Sydenham's chorea (formerly called St. Vitus' dance), and

glomerulonephritis.

Although

symptoms may suggest a streptococcal infection, the diagnosis must be

confirmed by tests. The best procedure, and one that is used for an

acute infection, is to take a sample from the infected area for

culture, a means of growing bacteria artificially in the laboratory.

However, cultures are useless about two to three weeks after initial

infection, so the ASO, anti-DNase-B, and streptozyme tests are used to

determine if a streptococcal infection was present.
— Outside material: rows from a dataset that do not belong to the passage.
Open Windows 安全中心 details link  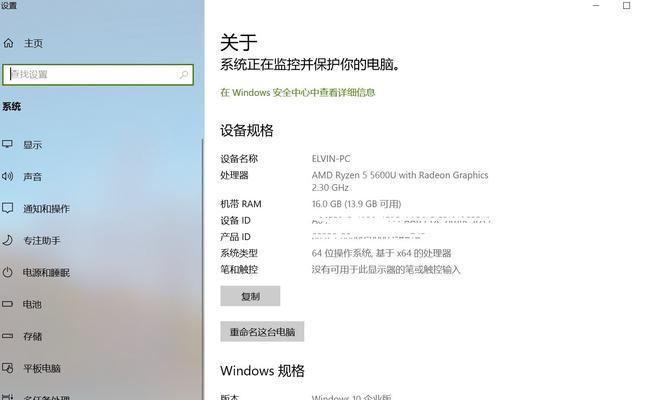coord(297,93)
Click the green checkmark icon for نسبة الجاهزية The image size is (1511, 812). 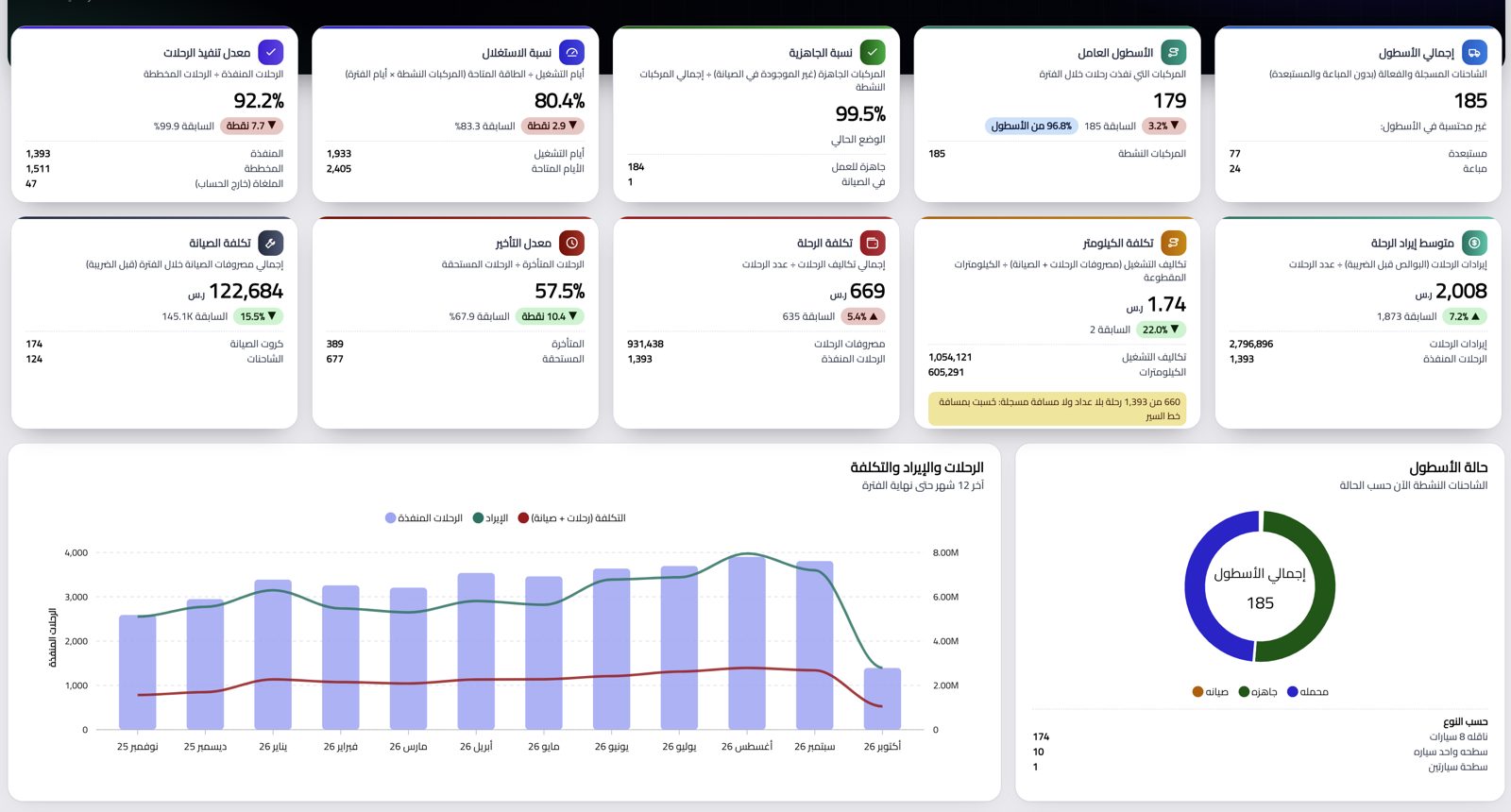point(873,53)
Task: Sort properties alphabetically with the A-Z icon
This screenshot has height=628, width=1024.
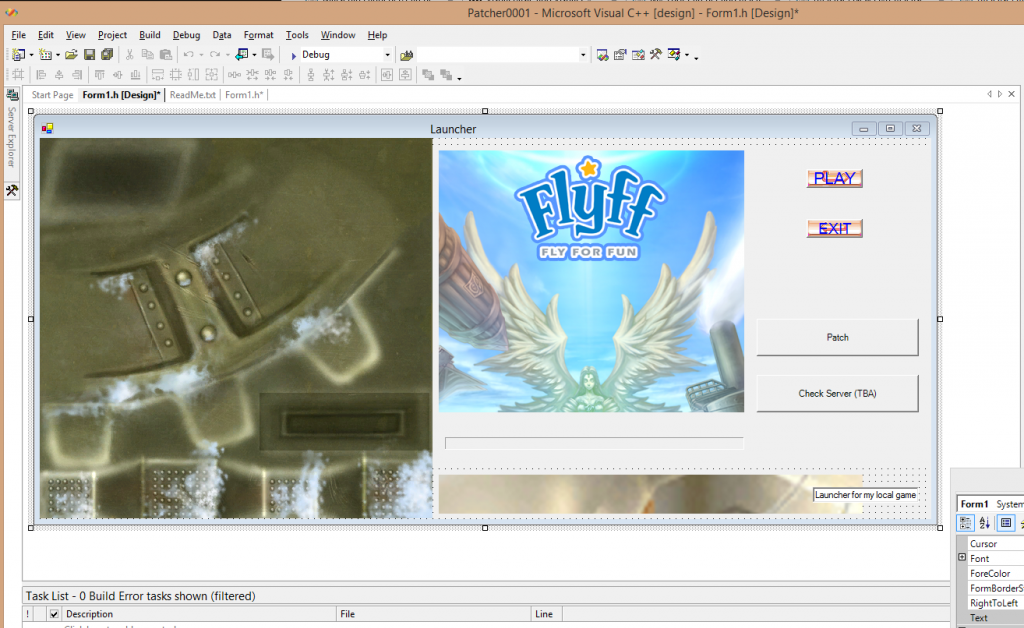Action: pyautogui.click(x=985, y=523)
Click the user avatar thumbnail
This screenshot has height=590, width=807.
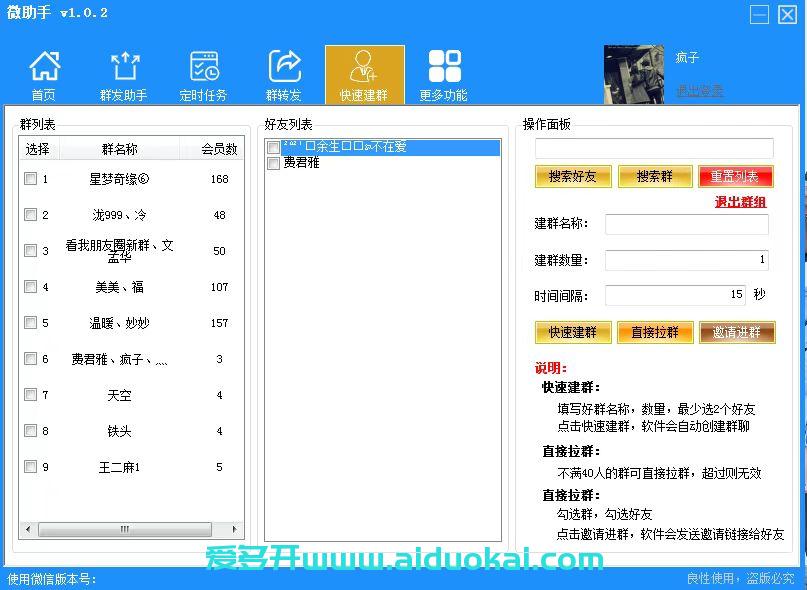(x=634, y=74)
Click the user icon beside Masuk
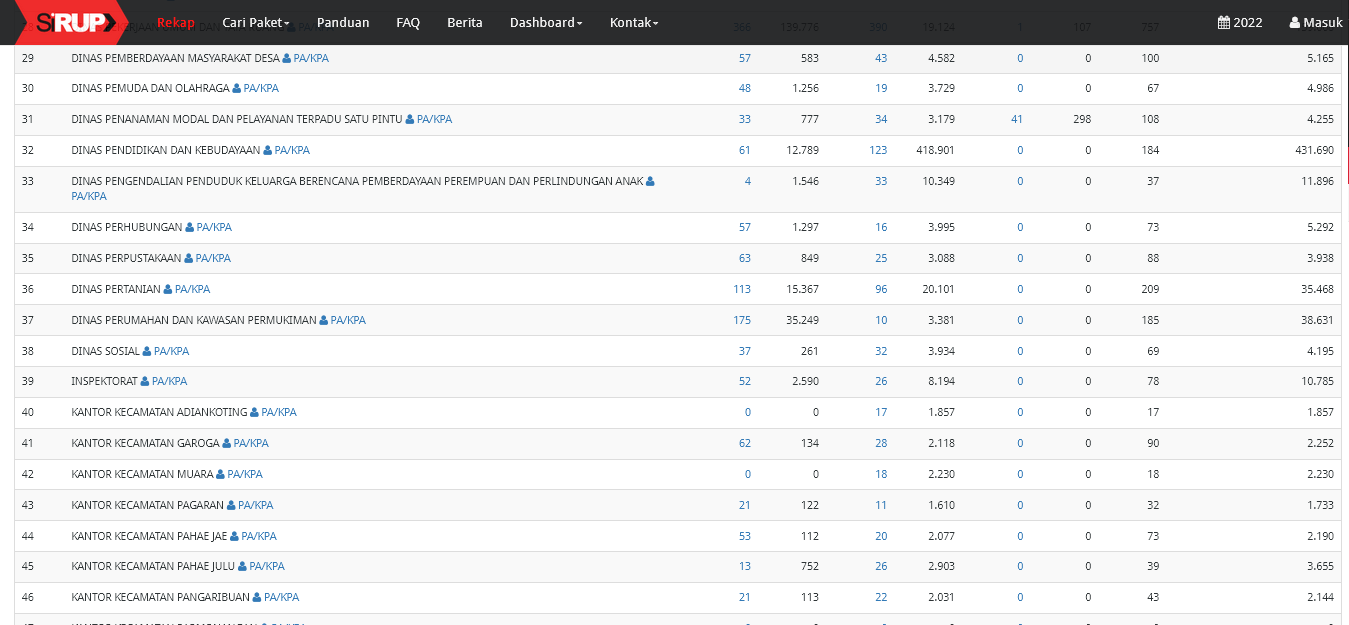Image resolution: width=1349 pixels, height=625 pixels. point(1295,23)
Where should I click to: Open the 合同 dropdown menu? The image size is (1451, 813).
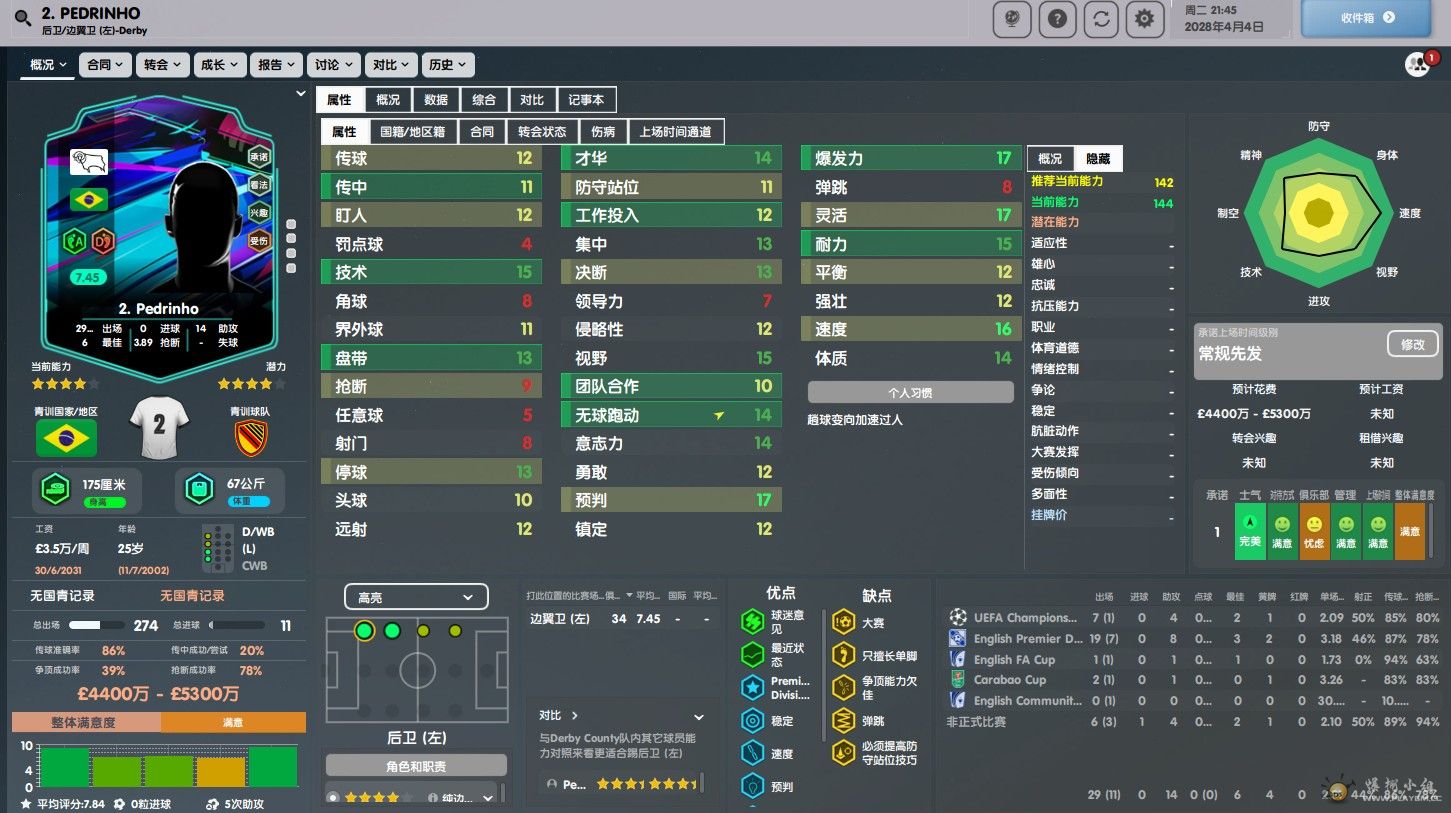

The ASO titer is used to demonstrate the body's reaction to an

infection caused by group A beta-hemolytic streptococci. Group A

streptococci produce the enzyme streptolysin O, which can destroy

(lyse) red blood cells. Because streptolysin O is antigenic (contains a

protein foreign to the body), the body reacts by producing

antistreptolysin O (ASO), which is a neutralizing antibody. ASO appears

in the blood serum one week to one month after the onset of a strep

infection. A high titer (high levels of ASO) is not specific for any

type of poststreptococcal disease, but it does indicate if a

streptococcal infection is or has been present.

Serial

(several given in a row) ASO testing is often performed to determine

the difference between an acute or convalescent blood sample. The

diagnosis of a previous strep infection is confirmed when serial titers

of ASO rise over a period of weeks, then fall slowly. ASO titers peak

during the third week after the onset of acute symptoms of a

streptococcal disease; at six months after onset, approximately 30% of

patients exhibit abnormal titers.

Anti-DNase-B,

or ADB, also detects antigens produced by group A strep, and is

elevated in most patients with rheumatic fever and poststreptococcal

glomerulonephritis. This test is often done concurrently with the ASO

titer, and subsequent testing is usually performed to detect

differences in the acute and convalescent blood samples. When ASO and

ADB are performed concurrently, 95% of previous strep infections are

detected. If both are repeatedly negative, the likelihood is that the

patient's symptoms are not caused by a poststreptococcal disease.

When

evaluating patients with acute rheumatic fever, the American Heart

Association recommends the ASO titer rather than ADB. Even though the

ADB is more sensitive than ASO, its results are too variable. It also

should be noted that, while ASO is the recommended test, when ASO and

ADB are done together, the combination is better than either ASO or ADB

alone.

The streptozyme

test is often used as a screening test for antibodies to the

streptococcal antigens NADase, DNase, streptokinase, streptolysin O,

and hyaluronidase. This test is most useful in evaluating suspected

poststreptococcal disease following Streptococcus pyogenes infection,

such as rheumatic fever.

Streptozyme

has certain advantages over ASO and ADB. It can detect several

antibodies in a single assay, it is technically quick and easy, and it

is unaffected by factors that can produce false-positives in the ASO

test. The disadvantages are that, while it detects different

antibodies, it does not determine which one has been detected, and it

is not as sensitive in children as in adults. In fact, borderline

antibody elevations, which could be significant in children, may not be

detected at all. As with the ASO and ADB, a serially rising titer is

more significant than a single determination.